You’d expect practicing Christian parents to be concerned about the spiritual development of their children (84% Very or Somewhat concerned). But take a look at the non-Christian metric. According to Barna, 58% of non-Christian parents are concerned with the spiritual development of their children.

This data is critical for understanding how to build a dynamic church.

It’s Not What Most Pastors Guess

I don’t have any research on this, but anecdotally, when I meet with pastors and church leaders, the majority never mention family ministry as a priority. I get plenty of questions about preaching, music, community involvement, strategy, discipleship, and the guest experience, but pastors rarely ask me to evaluate their family ministry environments.
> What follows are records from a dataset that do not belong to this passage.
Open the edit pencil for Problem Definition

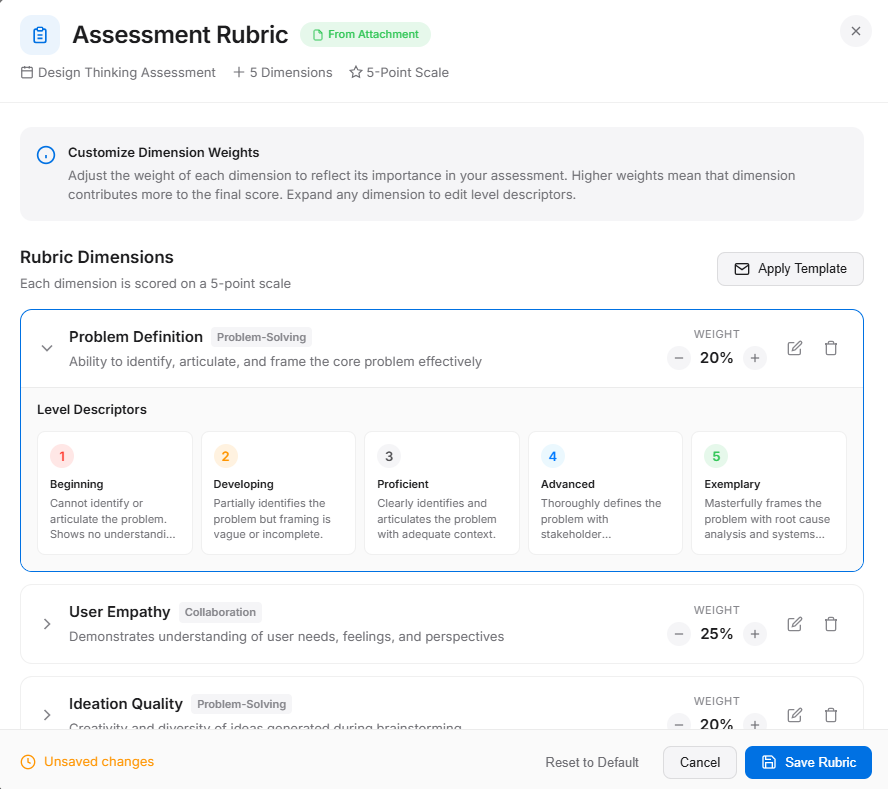point(794,347)
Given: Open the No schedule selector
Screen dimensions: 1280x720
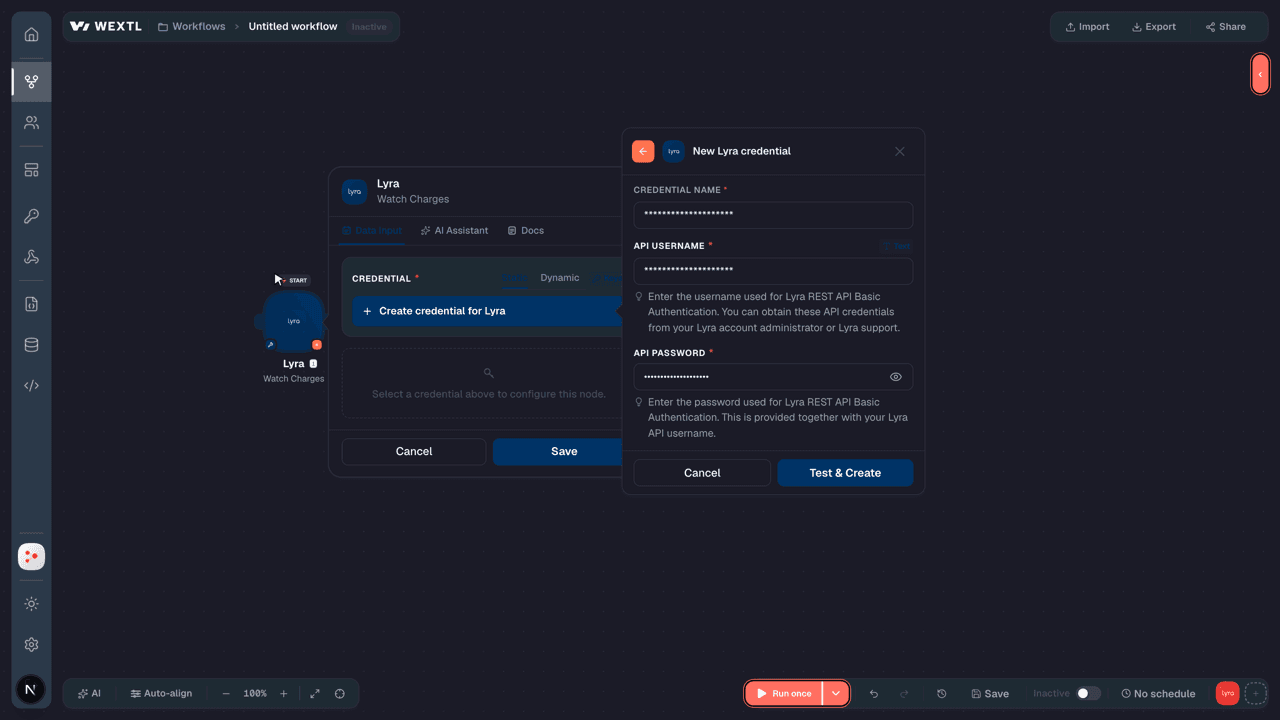Looking at the screenshot, I should click(1158, 694).
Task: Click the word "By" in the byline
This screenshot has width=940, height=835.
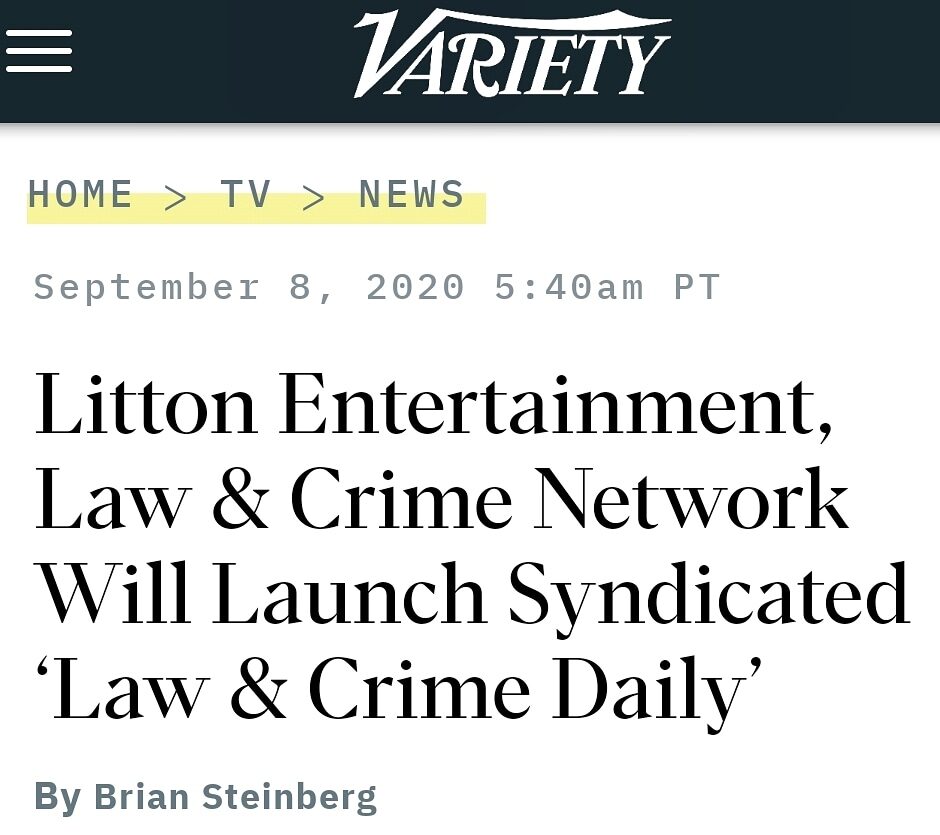Action: (57, 797)
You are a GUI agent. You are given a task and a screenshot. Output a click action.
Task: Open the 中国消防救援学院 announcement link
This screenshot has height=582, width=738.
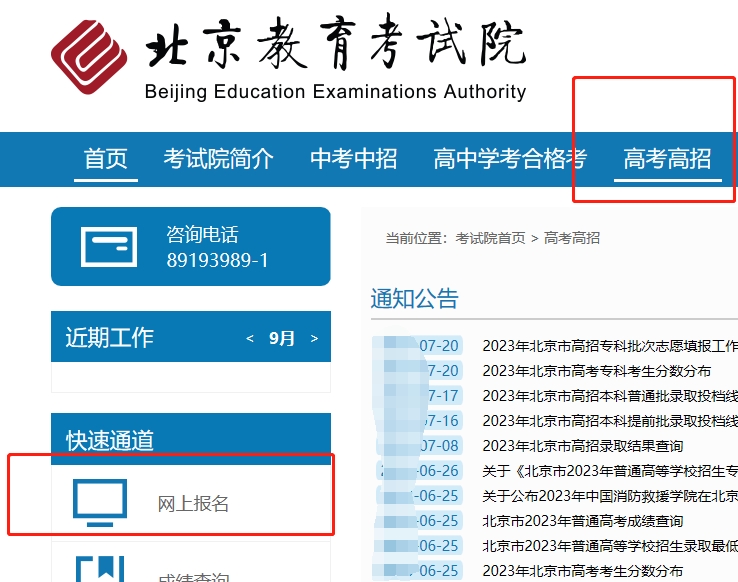coord(609,496)
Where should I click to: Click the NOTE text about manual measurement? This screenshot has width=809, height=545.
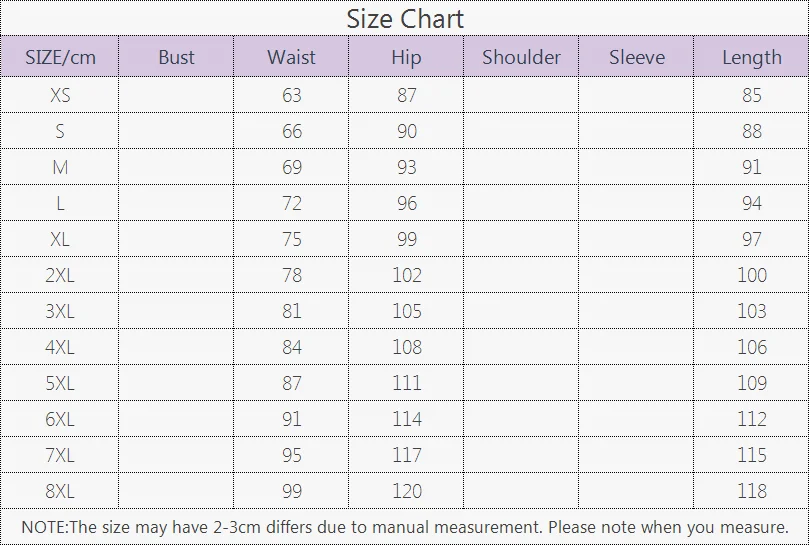(x=405, y=527)
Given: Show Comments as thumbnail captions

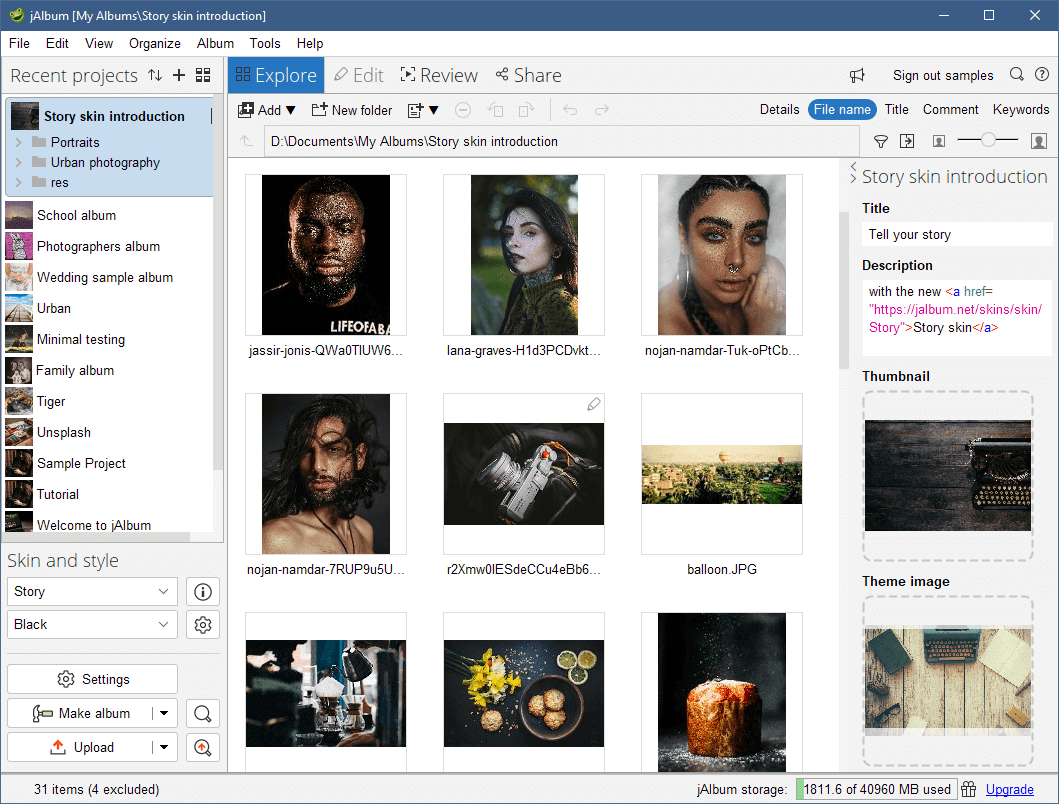Looking at the screenshot, I should pyautogui.click(x=950, y=109).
It makes sense that pastors are primarily focused on the adult service. After all, the lead pastor spends all their time in the adult service. The adults fund the church and volunteer to keep the church going. Each of these pastors would say that children’s and student ministries are essential, but these ministries rarely get the lead pastor’s attention outside of the weekly “How were the numbers?”

According to the data, that’s a major miss.

My experience volunteering and working in student ministry would substantiate this data. I can’t even count how many times a parent asked me to “clean off” their kid on Sunday. They didn’t use this term, but this was the ask. Students behave poorly during the week, get dirty, and then come to church for a Jesus bath on Sunday.

This ongoing parental concern alerted me to two realities:
  1. Parents do want to raise kids with some amount of spiritual foundation, and
  2. Parents have no idea how to do this on their own.

Enter your church.

A Family Ministry Focus

If you want to reach your community, family ministry is the place to begin. Here are a few tips:

  1. BUDGET: Ministry is costly. This is true for children and students, too. What percentage of your operating budget is allocated for family ministry? If it’s less than 30 – 40%, I suggest you reevaluate how important family ministry is to your church.
  2. STAFFING: Same as above. If family ministry is essential to your church, you should hire extraordinary leaders to create church experiences for kids and students. You should definitely incorporate volunteer leadership, as well, but if your staff team is nearly all dedicated to adults, your focus may be off.
  3. AGE-APPROPRIATE MINISTRY: Kids and students need unique experiences designed for their age and stage. The more you divide these groups, the more you can target programming. At a minimum, churches should offer something for preschoolers, elementary schoolers, and 6th – 12th graders. It would be even better to divide your students into middle and high school.
  4. SPECIAL EVENTS: Offering age-appropriate experiences for kids and students on Sunday is the irrefutable minimal. You can step it up by offering unique preschool and elementary events each quarter. For middle school and high school students, create (or find partnerships) for weekend retreats and camps.
  5. MARKETING AND PROMOTION: How much time do you spend promoting children or student events to your adults and the broader community? If over 50% of unchurched adults care about the spiritual foundation of their children, they are looking for support.
  6. COMMUNITY PARTNERSHIPS: Most communities offer family events, parades, or gathering spaces. How could your church partner with your local government or civic organizations to better connect with families?

The Next Generation Matters

I know you know this. But it’s too important to forget.

Parents need help raising their children, and the church is the most logical place for them to turn.

If you want to reach the unreached in your community, incorporate a robust family ministry experience, not just for the children and students but for the parents who love them and need help growing them.